Extracted records:
---

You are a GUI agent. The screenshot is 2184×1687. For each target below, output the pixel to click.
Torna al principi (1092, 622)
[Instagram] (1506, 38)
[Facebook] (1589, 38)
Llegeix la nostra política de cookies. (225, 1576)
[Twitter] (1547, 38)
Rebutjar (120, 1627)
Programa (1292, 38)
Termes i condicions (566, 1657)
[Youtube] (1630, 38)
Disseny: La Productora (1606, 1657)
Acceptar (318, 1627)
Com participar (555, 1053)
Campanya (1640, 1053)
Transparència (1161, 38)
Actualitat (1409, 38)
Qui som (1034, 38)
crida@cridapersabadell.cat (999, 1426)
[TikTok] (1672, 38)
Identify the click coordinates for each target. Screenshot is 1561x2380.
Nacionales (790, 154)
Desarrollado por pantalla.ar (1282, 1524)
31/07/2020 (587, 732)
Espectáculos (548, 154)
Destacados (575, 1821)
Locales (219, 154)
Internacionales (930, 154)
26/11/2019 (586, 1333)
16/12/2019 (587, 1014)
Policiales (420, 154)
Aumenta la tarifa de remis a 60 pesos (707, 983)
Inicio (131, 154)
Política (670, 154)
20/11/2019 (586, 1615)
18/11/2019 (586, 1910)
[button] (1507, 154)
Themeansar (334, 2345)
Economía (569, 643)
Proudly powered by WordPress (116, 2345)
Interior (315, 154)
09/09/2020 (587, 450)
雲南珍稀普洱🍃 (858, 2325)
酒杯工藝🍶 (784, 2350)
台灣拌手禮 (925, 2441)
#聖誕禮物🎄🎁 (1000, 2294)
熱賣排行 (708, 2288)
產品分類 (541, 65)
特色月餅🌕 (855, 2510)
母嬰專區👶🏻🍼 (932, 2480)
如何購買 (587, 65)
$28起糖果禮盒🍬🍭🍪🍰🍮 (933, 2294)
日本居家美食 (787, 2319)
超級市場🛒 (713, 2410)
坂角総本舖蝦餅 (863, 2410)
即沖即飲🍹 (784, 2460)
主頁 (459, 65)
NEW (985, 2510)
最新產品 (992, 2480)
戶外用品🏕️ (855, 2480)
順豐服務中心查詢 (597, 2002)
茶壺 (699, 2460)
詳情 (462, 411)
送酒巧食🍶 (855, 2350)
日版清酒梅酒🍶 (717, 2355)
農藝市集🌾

---

* Task prompt *
Quote, word for word, every line from the top of the entries through the line that holds "Qui som (1034, 38)".

* Result of the task *
You are a GUI agent. The screenshot is 2184×1687. For each target below, output the pixel to click.
Torna al principi (1092, 622)
[Instagram] (1506, 38)
[Facebook] (1589, 38)
Llegeix la nostra política de cookies. (225, 1576)
[Twitter] (1547, 38)
Rebutjar (120, 1627)
Programa (1292, 38)
Termes i condicions (566, 1657)
[Youtube] (1630, 38)
Disseny: La Productora (1606, 1657)
Acceptar (318, 1627)
Com participar (555, 1053)
Campanya (1640, 1053)
Transparència (1161, 38)
Actualitat (1409, 38)
Qui som (1034, 38)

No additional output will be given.